What to do:
Return the records that follow unaltered. Omit every picture.

(Saved entries)
=== Begin Enclosure ===

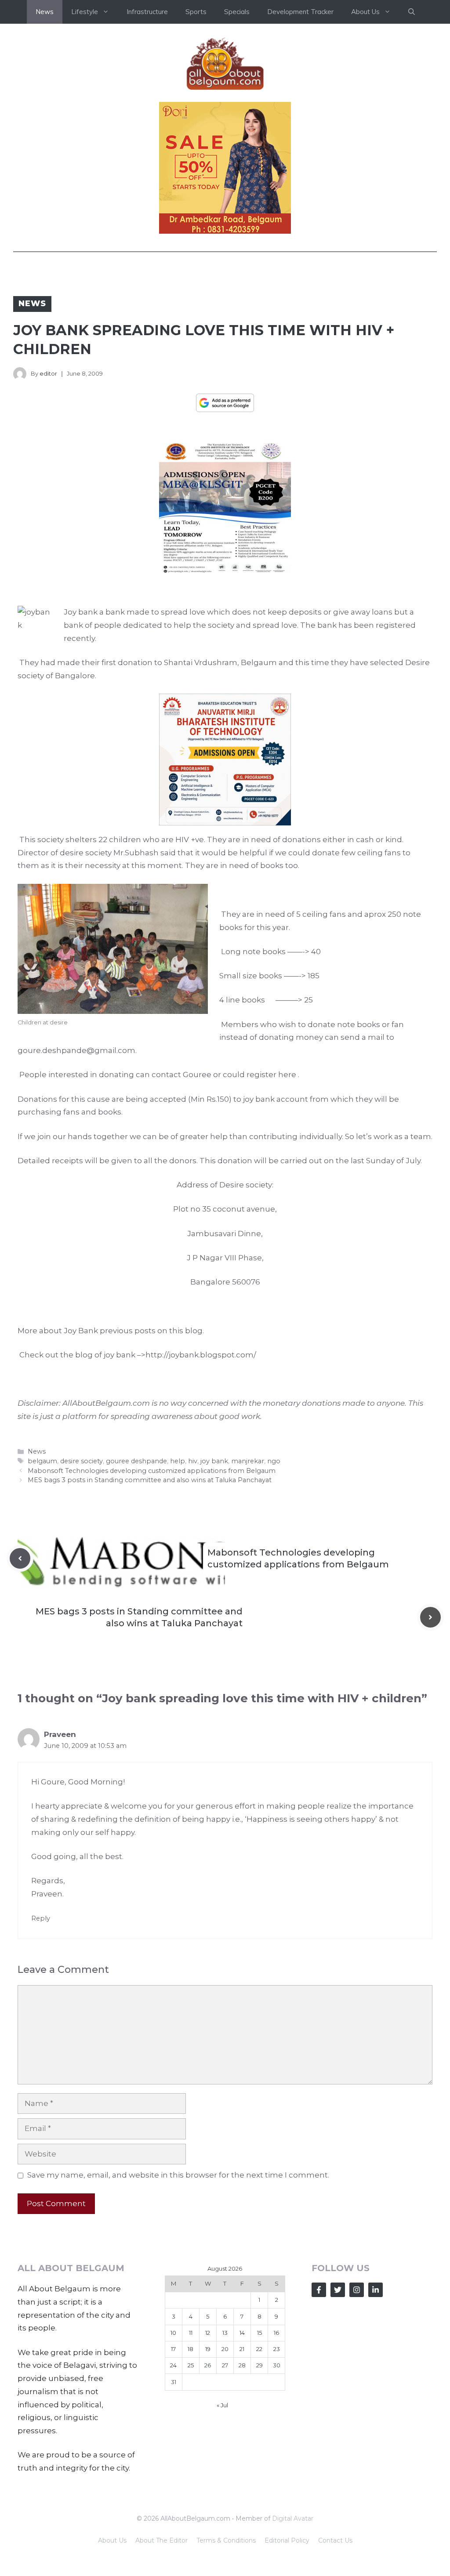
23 (276, 2348)
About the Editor (161, 2540)
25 (191, 2365)
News (45, 11)
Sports (196, 11)
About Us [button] (365, 11)
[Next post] (430, 1617)
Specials (237, 11)
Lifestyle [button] (84, 11)
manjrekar (247, 1461)
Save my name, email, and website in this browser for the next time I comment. (178, 2175)
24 (173, 2365)
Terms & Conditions (226, 2540)
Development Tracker (300, 11)
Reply (40, 1918)
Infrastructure (147, 11)
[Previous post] (20, 1558)
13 (225, 2332)
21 (242, 2348)
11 (190, 2332)
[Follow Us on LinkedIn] (375, 2290)
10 (173, 2332)
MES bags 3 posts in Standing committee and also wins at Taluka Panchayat (150, 1480)
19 (207, 2348)
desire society (81, 1461)
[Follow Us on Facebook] (319, 2290)
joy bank (214, 1461)
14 (242, 2332)
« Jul (222, 2405)
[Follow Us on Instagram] (356, 2290)
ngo (273, 1461)
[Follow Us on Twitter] (337, 2290)
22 (259, 2348)
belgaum (42, 1461)
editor (48, 373)
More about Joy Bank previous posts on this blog (110, 1330)
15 (259, 2332)
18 (190, 2348)
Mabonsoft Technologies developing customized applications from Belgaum (152, 1471)
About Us (112, 2540)
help (177, 1461)
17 (173, 2348)
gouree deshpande (136, 1461)
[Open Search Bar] (411, 12)
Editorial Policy (287, 2540)
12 (207, 2332)
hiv (192, 1461)
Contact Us (335, 2540)
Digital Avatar (292, 2518)
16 (276, 2332)
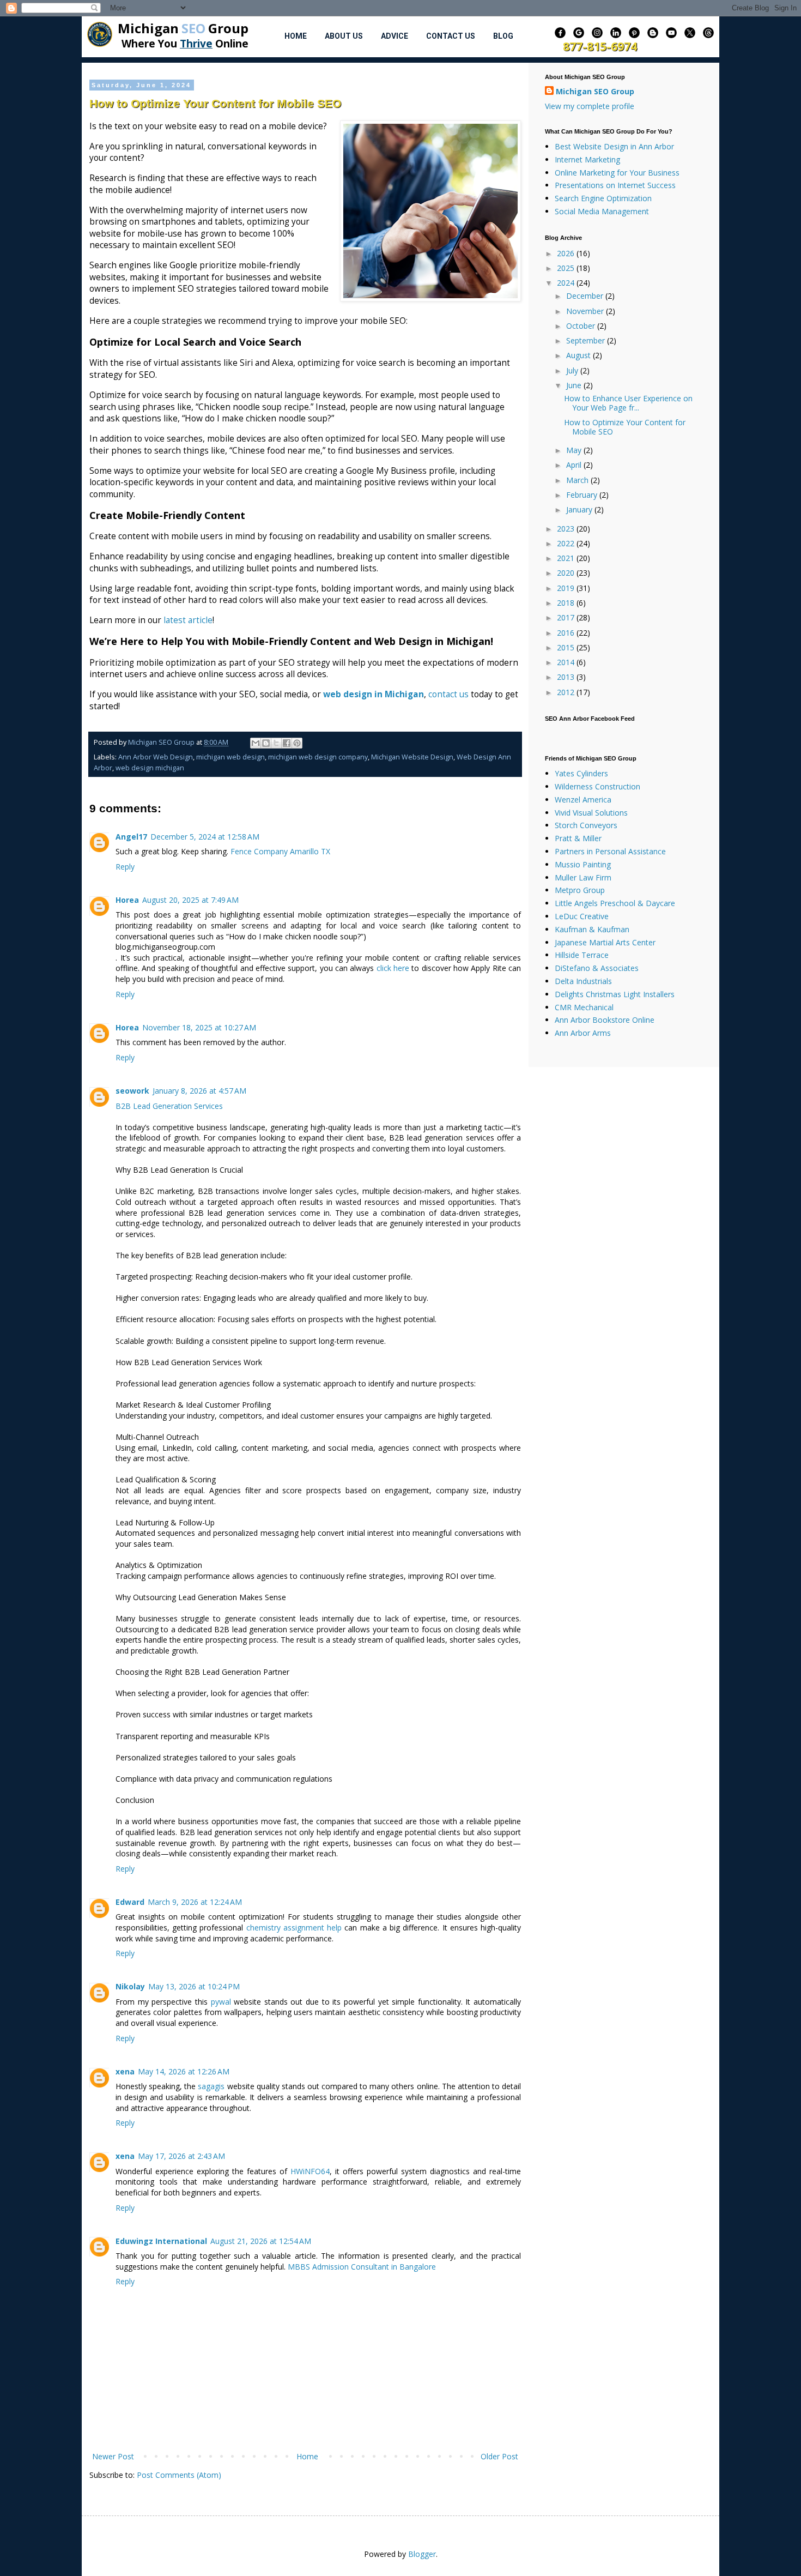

=== End Enclosure ===

Task response:
23 (276, 2348)
About the Editor (161, 2540)
25 (191, 2365)
News (45, 11)
Sports (196, 11)
About Us [button] (365, 11)
[Next post] (430, 1617)
Specials (237, 11)
Lifestyle [button] (84, 11)
manjrekar (247, 1461)
Save my name, email, and website in this browser for the next time I comment. (178, 2175)
24 (173, 2365)
Terms & Conditions (226, 2540)
Development Tracker (300, 11)
Reply (40, 1918)
Infrastructure (147, 11)
[Previous post] (20, 1558)
13 (225, 2332)
21 (242, 2348)
11 (190, 2332)
[Follow Us on LinkedIn] (375, 2290)
10 (173, 2332)
MES bags 3 posts in Standing committee and also wins at Taluka Panchayat (150, 1480)
19 (207, 2348)
desire society (81, 1461)
[Follow Us on Facebook] (319, 2290)
joy bank (214, 1461)
14 (242, 2332)
« Jul (222, 2405)
[Follow Us on Instagram] (356, 2290)
ngo (273, 1461)
[Follow Us on Twitter] (337, 2290)
22 (259, 2348)
belgaum (42, 1461)
editor (48, 373)
More about Joy Bank previous posts on this blog (110, 1330)
15 (259, 2332)
18 (190, 2348)
Mabonsoft Technologies developing customized applications from Belgaum (152, 1471)
About Us (112, 2540)
help (177, 1461)
17 (173, 2348)
gouree deshpande (136, 1461)
[Open Search Bar] (411, 12)
Editorial Policy (287, 2540)
12 (207, 2332)
hiv (192, 1461)
Contact Us (335, 2540)
Digital Avatar (292, 2518)
16 (276, 2332)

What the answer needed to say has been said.